Successful builds failing with code 259

acrichton's Avatar

acrichton

25 Jan, 2019 03:09 PM

We've recently had two builds that seem to fail spuriously:

where both report that they're failing with exit code 259, but according to the logs it looks like the build completed successfully (and the relevant code later landed without changes and passed all tests). We noticed that on Windows 259 corresponds to STILL_ACTIVE which may mean that a process isn't ready for exiting and it needs to be reaped later, so we were wondering if this is a possible bug in AppVeyor's harness?

  1. Support Staff 1 Posted by Ilya Finkelshte... on 25 Jan, 2019 09:47 PM

    Ilya Finkelshteyn's Avatar

    Hi Alex,

    We took a look into this issue. Let me please share our observations:

    • Issue happens with always with the same job (CI_JOB_NAME=x86_64-mingw).

    • AppVeyor build worker image was last updated before this started happening.

    • There are no specific Hyper-V node where it happens.

    • External dependency downloaded are the same between recent "green" and "red" jobs.

    • Per my understanding exit code 259 means that caller started child process, and exiting without waiting that child process to complete, as described in this discussion.

    • AppVeyor interprets any exit code other than zero as error.

    It can be that some external dependency specific to this CI_JOB_NAME=x86_64-mingw changed. Those two builds which mention are the first ones who failed this way? Can you think of specific downloadable dependency to check?

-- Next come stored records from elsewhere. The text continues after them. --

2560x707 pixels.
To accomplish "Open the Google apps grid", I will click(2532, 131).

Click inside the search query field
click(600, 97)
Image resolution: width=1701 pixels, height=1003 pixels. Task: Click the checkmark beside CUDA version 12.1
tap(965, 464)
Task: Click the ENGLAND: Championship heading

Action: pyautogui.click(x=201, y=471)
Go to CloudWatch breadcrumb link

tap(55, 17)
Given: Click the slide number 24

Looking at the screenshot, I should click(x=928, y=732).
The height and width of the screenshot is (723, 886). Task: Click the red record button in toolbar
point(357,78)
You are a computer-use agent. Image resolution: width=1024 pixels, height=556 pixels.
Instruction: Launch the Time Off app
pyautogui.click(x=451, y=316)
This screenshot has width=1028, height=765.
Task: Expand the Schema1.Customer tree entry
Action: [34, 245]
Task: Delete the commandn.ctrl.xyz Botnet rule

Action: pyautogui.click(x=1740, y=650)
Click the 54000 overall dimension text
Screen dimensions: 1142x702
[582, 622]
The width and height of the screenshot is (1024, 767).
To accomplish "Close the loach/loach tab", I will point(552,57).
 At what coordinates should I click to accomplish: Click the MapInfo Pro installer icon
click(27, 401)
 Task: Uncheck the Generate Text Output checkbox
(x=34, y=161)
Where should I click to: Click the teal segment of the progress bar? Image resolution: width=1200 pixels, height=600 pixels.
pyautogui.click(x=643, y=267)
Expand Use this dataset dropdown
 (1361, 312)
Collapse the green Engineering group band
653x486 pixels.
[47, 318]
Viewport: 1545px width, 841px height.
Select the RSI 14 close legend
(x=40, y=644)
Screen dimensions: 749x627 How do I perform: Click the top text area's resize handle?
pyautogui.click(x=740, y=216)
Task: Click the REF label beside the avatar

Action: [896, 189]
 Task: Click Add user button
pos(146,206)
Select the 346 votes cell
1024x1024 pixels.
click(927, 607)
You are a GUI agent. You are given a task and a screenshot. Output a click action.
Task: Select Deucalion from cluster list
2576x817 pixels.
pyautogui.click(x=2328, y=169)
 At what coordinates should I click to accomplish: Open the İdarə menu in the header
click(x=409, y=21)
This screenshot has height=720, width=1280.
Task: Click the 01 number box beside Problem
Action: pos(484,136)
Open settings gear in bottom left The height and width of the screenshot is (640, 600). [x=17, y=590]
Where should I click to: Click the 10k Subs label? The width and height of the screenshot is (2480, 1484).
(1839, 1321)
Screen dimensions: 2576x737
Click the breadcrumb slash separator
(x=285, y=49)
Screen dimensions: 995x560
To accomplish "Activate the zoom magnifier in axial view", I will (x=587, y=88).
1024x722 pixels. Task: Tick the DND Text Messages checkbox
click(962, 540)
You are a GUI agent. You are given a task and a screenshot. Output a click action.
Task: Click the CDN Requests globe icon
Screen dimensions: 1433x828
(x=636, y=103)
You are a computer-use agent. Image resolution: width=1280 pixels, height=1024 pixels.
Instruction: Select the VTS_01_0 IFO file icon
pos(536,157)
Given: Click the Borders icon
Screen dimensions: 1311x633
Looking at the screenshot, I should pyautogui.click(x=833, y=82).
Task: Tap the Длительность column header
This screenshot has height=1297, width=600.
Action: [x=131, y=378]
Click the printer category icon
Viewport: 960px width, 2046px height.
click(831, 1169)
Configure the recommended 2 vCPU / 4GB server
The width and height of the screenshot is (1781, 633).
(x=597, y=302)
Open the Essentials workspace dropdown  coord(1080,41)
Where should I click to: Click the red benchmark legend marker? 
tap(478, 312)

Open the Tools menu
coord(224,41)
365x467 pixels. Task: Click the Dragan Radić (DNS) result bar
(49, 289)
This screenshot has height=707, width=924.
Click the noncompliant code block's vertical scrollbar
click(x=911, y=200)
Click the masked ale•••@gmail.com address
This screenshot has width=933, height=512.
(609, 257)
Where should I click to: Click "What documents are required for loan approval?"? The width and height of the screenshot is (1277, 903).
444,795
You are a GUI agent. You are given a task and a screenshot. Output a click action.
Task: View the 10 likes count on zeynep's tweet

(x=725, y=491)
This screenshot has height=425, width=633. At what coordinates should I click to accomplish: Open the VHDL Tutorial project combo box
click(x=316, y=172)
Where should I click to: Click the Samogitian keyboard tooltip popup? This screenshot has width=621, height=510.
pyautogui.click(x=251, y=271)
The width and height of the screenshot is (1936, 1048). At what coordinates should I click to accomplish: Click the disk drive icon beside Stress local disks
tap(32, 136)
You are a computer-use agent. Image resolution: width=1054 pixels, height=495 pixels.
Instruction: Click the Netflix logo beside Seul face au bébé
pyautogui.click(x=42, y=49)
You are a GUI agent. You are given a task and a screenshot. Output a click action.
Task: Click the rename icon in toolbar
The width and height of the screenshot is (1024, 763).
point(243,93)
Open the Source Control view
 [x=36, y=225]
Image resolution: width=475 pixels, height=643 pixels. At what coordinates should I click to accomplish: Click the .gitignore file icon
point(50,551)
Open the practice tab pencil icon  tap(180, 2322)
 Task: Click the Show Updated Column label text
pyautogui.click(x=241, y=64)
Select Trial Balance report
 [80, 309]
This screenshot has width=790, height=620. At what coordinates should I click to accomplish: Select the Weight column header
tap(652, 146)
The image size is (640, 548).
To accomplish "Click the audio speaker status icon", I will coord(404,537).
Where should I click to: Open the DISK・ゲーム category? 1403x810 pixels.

    As a workaround you can catch exit code 259 and return 0 as 259 is not really a failure.

    Side note: we recently implemented RE-RUN INCOMPLETE button so you can rerun build failed this way and only failed and cancelled jobs will be executed.

    Ilya.

  2. 2 Posted by acrichton on 25 Jan, 2019 10:46 PM

    acrichton's Avatar

    Hm interesting, thanks for the info! Since this is a spurious error, it may also be the case that a previous update to the image didn't show up until now. Looking more into this though, we print the "test run finished successfully" message at the end, and then the sequence of events are:

    • The Python interpreter which ran the whole test suite exits, hopefully with error code 0
    • An invocation of sh -x -c "$FOO" is now unblocked that $FOO (the python interpreter) has exited
    • An invocation of bash src/ci/run.sh is then unblocked as the CI run script exits
    • After that, control is yielded back to AppVeyor as we don't have any further items configured in the test_script section of our appveyor.yml.

    The three components which are reaping processes after the success message is printed are sh.exe, bash.exe, and AppVeyor's runner as well (I think maybe cmd.exe for us?). It's probably not a bug in cmd.exe, so this may just be a bug in sh.exe or bash.exe which we haven't ever run into before.

    I think we're using sh.exe and bash.exe from the environment by putting C:\msys64\usr\bin, do you know if those have changed at all recently?

    Apart from that I'm not really sure where this could be showing up :(. AFAIK nothing we download could have changed to have caused this, but I've been wrong before!

  3. Support Staff 3 Posted by Ilya Finkelshte... on 29 Jan, 2019 03:44 AM

    Ilya Finkelshteyn's Avatar

    Can you try to check and print exit code of sh -x -c "$FOO"? It is here, correct?

    Side note: Two jobs in latest build (https://ci.appveyor.com/project/rust-lang/rust/builds/21954146) failed because of issue on our side. Sorry for the trouble. Can you please use RE-BUILD INCOMPLETE button to rerun those jobs?

  4. 4 Posted by acrichton on 29 Jan, 2019 03:47 PM

    acrichton's Avatar

    Sure yeah, I've added some debugging to hopefully see what comes out.

    Ah I was a bit slow on those reruns! Our infrastructure workflow isn't currently architected well enough to take advantage of that, but we'll be sure to keep that in mind :)

  5. Support Staff 5 Posted by Ilya Finkelshte... on 29 Jan, 2019 10:15 PM

    Ilya Finkelshteyn's Avatar

    You can use this API with reRunIncomplete: True.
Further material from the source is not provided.